| First Author | Hsu I | Year | 2014 |
| Journal | Carcinogenesis | Volume | 35 |
| Issue | 3 | Pages | 651-61 |
| PubMed ID | 24148819 | Mgi Jnum | J:206524 |
| Mgi Id | MGI:5551338 | Doi | 10.1093/carcin/bgt348 |
| Citation | Hsu I, et al. (2014) Suppression of ERbeta signaling via ERbeta knockout or antagonist protects against bladder cancer development. Carcinogenesis 35(3):651-61 |
| abstractText | Epidemiological studies showed that women have a lower bladder cancer (BCa) incidence, yet higher muscle-invasive rates than men, suggesting that estrogen and the estrogen receptors, estrogen receptor alpha (ERalpha) and estrogen receptor beta (ERbeta), may play critical roles in BCa progression. Using in vitro cell lines and an in vivo carcinogen N-butyl-N-(4-hydroxybutyl) nitrosamine (BBN)-induced mouse BCa model, we found that ERbeta plays a positive role in promoting BCa progression. Knockdown of ERbeta with ERbeta-shRNA in ERbeta-positive human BCa J82, 647v and T24 cell lines led to suppressed cell growth and invasion. Mice lacking ERbeta have less cancer incidence with reduced expression of the proliferation marker Ki67 in BBN-induced BCa. Consistently, our results show that non-malignant urothelial cells with ERbeta knockdown are more resistant to carcinogen-induced malignant transformation. Mechanism dissection found that targeting ERbeta suppressed the expression of minichromosome maintenance complex component 5 (MCM5), a DNA replication licensing factor that is involved in tumor cell growth. Restoring MCM5 expression can partially reverse ERbeta knockdown-mediated growth reduction.
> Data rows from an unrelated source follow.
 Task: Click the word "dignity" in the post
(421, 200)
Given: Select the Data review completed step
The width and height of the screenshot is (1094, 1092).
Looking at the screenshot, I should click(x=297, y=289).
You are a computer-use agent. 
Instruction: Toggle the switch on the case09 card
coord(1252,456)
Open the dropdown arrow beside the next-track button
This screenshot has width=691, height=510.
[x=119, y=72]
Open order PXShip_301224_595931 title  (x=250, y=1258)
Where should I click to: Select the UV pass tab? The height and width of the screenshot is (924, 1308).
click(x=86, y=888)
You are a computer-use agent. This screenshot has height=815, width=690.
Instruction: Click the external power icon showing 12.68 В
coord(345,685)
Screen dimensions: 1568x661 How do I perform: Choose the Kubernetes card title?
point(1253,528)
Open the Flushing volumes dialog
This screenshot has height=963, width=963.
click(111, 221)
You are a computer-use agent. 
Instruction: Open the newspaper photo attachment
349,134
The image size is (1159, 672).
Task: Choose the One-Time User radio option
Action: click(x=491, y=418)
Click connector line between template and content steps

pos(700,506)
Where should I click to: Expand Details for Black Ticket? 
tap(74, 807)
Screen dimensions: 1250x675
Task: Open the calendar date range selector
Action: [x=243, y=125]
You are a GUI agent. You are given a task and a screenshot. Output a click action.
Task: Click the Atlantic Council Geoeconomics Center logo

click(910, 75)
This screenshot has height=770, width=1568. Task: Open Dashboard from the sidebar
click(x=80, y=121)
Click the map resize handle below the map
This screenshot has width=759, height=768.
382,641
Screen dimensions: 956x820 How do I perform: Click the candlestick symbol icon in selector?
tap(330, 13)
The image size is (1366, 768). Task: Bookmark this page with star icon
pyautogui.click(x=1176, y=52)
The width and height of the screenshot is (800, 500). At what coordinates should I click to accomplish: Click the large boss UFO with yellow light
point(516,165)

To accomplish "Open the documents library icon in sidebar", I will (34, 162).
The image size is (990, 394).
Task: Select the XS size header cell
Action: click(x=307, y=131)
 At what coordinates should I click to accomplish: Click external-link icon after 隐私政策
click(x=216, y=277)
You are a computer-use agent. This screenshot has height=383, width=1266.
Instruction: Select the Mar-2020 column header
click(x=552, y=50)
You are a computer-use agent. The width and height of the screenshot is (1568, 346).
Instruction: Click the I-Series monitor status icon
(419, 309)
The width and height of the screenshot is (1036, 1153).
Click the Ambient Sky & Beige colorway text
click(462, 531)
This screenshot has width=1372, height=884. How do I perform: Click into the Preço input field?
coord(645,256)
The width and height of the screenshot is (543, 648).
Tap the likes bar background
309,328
Supportively, treating cells with the ERbeta-specific antagonist, 4-[2-Phenyl-5,7-bis(trifluoromethyl) pyrazolo[1,5-a]pyrimidin-3-yl]phenol (PHTPP), reduced BCa cell growth and invasion, as well as MCM5 expression. Furthermore, we provide the first evidence that BCa burden and mortality can be controlled by PHTPP treatment in the carcinogen-induced BCa model. Together, these results demonstrate that ERbeta could play positive roles in promoting BCa progression via MCM5 regulation. Targeting ERbeta through ERbeta-shRNA, PHTPP or via downstream targets, such as MCM5, could serve as potential therapeutic approaches to battle BCa. |